> Task statement
From the records below, set down exactly the lines starting with the line that contains "Select the DarkComet RAT heading" and going on through the line that contains "Task: Click the red". Nothing else is wanted.

> Exercise material

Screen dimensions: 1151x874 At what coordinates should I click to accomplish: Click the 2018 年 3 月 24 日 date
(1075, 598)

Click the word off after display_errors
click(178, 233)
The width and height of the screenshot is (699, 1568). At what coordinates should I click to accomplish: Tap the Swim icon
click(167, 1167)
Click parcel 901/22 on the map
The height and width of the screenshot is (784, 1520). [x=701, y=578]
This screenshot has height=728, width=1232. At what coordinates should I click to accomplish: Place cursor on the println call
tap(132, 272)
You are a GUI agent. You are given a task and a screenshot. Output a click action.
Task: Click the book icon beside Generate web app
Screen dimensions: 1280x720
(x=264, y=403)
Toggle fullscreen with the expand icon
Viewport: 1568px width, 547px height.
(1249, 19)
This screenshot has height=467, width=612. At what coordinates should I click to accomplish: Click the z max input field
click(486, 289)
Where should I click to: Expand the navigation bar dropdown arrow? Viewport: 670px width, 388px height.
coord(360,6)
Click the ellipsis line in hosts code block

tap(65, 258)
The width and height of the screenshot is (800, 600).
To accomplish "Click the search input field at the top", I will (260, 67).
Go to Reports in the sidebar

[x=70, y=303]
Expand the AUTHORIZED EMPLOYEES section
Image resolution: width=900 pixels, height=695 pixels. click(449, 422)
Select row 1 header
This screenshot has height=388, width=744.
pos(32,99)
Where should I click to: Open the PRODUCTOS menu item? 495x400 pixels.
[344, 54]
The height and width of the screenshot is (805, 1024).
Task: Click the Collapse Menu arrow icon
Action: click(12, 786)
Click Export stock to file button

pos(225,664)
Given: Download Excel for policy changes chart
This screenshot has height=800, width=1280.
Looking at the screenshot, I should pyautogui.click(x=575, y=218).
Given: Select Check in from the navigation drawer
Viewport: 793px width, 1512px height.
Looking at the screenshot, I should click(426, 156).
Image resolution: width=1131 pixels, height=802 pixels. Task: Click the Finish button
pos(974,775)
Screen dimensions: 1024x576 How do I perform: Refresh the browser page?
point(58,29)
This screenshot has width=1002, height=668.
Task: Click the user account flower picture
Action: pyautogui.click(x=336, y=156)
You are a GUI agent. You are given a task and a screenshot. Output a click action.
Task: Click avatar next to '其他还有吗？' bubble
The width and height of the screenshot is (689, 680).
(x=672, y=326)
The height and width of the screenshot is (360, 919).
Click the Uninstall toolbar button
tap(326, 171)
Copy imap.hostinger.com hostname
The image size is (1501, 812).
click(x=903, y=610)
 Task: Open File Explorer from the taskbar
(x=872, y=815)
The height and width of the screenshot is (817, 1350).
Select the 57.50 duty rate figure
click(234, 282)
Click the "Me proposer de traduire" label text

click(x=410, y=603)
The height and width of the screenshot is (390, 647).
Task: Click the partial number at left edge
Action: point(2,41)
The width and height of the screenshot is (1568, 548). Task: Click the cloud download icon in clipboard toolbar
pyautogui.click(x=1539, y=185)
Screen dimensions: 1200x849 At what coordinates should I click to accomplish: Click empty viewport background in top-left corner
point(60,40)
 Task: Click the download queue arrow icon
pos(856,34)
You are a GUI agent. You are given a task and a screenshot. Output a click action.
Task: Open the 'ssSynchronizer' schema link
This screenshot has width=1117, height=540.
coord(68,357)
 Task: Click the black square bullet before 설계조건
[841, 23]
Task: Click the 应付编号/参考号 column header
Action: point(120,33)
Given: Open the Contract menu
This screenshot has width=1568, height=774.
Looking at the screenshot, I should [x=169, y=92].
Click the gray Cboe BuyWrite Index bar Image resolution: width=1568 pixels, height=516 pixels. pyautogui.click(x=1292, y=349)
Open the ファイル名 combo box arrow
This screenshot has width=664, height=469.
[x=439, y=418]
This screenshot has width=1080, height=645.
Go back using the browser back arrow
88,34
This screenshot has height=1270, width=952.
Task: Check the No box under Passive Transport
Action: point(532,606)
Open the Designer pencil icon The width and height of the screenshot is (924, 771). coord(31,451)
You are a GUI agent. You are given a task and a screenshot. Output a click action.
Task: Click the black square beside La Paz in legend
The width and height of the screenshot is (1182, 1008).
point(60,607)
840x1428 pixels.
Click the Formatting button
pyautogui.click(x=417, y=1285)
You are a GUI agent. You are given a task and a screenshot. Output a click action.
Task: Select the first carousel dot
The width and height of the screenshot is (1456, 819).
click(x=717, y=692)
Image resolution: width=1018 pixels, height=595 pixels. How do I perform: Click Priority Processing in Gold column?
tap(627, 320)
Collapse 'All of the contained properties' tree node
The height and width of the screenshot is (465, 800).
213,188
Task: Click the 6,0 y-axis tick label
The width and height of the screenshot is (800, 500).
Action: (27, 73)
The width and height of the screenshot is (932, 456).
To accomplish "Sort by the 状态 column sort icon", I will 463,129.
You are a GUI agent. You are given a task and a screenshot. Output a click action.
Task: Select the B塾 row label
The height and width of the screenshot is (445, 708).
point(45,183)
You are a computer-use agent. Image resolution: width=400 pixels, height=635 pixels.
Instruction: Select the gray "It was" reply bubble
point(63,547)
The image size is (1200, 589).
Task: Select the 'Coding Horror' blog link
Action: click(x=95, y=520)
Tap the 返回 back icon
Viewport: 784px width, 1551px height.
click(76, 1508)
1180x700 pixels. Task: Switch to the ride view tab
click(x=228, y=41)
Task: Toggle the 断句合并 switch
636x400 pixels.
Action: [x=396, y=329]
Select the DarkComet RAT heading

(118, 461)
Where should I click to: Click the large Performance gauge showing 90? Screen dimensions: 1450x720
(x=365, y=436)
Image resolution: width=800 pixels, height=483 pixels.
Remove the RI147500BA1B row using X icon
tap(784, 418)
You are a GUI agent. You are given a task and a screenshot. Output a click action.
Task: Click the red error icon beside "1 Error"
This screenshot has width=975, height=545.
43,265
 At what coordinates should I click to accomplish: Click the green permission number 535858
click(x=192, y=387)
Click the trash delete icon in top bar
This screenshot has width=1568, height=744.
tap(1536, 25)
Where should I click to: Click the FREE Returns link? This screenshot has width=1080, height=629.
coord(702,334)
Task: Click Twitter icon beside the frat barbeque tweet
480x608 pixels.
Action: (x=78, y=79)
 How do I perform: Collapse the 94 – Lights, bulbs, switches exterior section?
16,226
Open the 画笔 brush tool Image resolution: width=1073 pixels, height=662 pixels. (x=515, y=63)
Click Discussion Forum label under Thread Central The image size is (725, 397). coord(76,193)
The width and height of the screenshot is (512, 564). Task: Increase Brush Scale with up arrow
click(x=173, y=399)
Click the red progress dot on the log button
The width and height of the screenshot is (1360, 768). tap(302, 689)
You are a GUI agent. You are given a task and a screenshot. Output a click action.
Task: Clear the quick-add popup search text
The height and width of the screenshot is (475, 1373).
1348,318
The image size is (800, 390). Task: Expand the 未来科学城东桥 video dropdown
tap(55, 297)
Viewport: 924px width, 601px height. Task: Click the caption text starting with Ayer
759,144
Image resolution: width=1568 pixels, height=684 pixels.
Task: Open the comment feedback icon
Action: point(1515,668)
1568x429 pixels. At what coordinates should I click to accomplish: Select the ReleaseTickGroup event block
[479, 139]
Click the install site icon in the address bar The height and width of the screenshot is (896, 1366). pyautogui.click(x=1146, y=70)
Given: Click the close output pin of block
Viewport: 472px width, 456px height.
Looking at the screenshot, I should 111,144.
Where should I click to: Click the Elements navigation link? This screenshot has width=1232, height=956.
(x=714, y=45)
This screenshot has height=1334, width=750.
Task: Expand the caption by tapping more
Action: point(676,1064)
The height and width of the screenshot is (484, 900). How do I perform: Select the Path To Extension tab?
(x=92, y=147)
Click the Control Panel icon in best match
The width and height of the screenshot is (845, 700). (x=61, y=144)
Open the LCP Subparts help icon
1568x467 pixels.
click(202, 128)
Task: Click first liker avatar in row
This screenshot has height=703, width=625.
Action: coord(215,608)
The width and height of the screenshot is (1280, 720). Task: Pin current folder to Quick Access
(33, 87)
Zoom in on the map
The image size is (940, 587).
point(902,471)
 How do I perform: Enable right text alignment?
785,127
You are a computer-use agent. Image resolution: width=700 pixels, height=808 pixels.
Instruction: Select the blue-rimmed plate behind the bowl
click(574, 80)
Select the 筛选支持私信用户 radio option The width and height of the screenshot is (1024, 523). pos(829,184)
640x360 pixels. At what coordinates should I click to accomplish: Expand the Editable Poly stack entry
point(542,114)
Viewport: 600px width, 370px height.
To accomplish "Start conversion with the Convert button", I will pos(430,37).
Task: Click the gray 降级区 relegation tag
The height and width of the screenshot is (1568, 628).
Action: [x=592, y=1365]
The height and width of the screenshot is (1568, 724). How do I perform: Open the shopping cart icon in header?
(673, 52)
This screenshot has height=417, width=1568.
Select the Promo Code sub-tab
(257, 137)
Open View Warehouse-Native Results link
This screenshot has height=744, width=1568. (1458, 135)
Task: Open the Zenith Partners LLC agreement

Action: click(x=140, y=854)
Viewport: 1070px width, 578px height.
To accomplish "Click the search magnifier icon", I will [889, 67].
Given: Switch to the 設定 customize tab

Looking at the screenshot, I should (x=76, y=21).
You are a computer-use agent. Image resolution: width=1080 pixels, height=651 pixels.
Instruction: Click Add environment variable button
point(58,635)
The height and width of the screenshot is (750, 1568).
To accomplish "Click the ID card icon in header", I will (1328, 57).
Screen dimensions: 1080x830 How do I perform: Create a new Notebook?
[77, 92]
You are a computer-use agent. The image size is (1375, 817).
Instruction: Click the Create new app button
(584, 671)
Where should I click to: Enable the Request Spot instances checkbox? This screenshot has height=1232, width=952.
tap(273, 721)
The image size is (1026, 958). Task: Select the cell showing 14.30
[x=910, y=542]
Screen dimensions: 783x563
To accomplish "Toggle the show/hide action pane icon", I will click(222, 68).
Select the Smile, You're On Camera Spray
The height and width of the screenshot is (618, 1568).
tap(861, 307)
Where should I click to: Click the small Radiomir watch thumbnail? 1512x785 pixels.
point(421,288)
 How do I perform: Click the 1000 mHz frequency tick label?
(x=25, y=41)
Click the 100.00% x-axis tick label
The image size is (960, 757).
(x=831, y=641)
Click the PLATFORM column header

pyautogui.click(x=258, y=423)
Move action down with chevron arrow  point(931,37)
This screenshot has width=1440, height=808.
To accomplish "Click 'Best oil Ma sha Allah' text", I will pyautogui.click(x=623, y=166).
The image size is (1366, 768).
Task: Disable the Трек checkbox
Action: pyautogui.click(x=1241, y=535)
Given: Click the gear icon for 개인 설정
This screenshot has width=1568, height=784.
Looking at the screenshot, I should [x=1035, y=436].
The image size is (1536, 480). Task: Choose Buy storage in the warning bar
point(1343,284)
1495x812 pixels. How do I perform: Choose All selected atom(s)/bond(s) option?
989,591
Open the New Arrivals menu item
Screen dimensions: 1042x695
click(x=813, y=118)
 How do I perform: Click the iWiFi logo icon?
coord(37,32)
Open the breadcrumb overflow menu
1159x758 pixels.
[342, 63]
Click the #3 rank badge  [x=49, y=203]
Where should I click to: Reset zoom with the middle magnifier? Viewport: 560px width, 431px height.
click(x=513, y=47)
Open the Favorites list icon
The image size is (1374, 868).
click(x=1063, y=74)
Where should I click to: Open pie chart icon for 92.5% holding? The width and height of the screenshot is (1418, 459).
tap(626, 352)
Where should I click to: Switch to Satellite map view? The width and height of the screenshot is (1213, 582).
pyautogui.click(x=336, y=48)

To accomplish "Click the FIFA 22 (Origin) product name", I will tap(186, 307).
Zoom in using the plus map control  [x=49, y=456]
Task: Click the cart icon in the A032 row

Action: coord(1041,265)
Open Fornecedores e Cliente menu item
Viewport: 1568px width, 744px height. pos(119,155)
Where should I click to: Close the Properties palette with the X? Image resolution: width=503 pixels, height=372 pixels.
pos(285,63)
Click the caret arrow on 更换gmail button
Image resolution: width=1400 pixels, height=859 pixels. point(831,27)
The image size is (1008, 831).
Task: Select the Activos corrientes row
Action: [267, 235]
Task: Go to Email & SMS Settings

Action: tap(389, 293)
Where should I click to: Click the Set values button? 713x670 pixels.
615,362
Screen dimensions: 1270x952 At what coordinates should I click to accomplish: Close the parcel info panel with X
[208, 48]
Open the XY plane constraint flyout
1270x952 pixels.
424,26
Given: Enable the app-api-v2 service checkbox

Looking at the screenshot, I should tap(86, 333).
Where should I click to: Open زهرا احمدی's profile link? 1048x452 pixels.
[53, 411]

> Response area
Select the DarkComet RAT heading

(118, 461)
Where should I click to: Click the large Performance gauge showing 90? Screen dimensions: 1450x720
(x=365, y=436)
Image resolution: width=800 pixels, height=483 pixels.
Remove the RI147500BA1B row using X icon
tap(784, 418)
You are a GUI agent. You are given a task and a screenshot. Output a click action.
Task: Click the red error icon beside "1 Error"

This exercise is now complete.